Up-regulation of tetrodotoxin-sensitive sodium currents by prostaglandin E2 in type-4 rat dorsal root ganglion cells

Abstract Mechanisms were studied by which prostaglandin E2 (PGE2 ) up-regulates Na+ currents (INa) in medium diameter dorsal root ganglion (DRG) cells that express large T-type Ca2+ currents (type-4 DRG cells). PGE2 or the adenylyl cyclase (AC) activator forskolin (10 μM) up-regulated peak INa evoked by test potentials (TP) to −10 mV by an average of 13.5% and 21.8%, respectively. The PGE2 and forskolin induced up-regulation of INa, evoked with TPs to −10 mV, began approximately 15–20 s after initiation of drug exposure and continued gradually over the course of 2–3 min. Both PGE2 and forskolin significantly increased peak conductance without significantly shifting the voltage at which INa was ½ activated (Va ) or ½ steady state inactivated. However, although Va was not significantly shifted, both PGE2 and forskolin induced a proportionally greater percent increase in conductance at weak TPs to around −30 mV compared to stronger TPs to around 10 mV. The PGE2 -induced up-regulation of INa was occluded by prior up-regulation with forskolin, and the up-regulation of INa by both PGE2 and forskolin was blocked by Rp-cAMPs and 50 nM tetrodotoxin (TTX).
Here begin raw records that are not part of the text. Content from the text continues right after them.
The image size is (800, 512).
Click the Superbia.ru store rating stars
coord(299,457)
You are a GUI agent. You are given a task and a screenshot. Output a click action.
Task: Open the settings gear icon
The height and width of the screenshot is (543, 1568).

In the presence of Rp-cAMPs, both PGE2 and forskolin induced decreases in INa that peaked around 25 s following initiation of PGE2 /forskolin application. The decrease induced by PGE2 averaged 8.5%, which was significantly greater than the average 3.5% decrease induced by forskolin. Estimation of kinetic rate constants by fitting INa with a Markov channel state model, suggested that both PGE2 and forskolin up-regulated INa by changing channel gating rather than by increasing channel number or unitary conductance. The data suggest that application of PGE2 may initially induce a relatively rapid down-regulation of TTX-sensitive INa (signaling pathway uncharacterized), followed by a gradual up-regulation of INa via activation of an AC/PKA-dependent signaling pathway. The up-regulation of INa in sensory neurons with type-4 cell bodies may increase excitability and strengthen signaling, and may play some role in the allodynia and hyperalgesia associated with injury to nerves and peripheral tissues.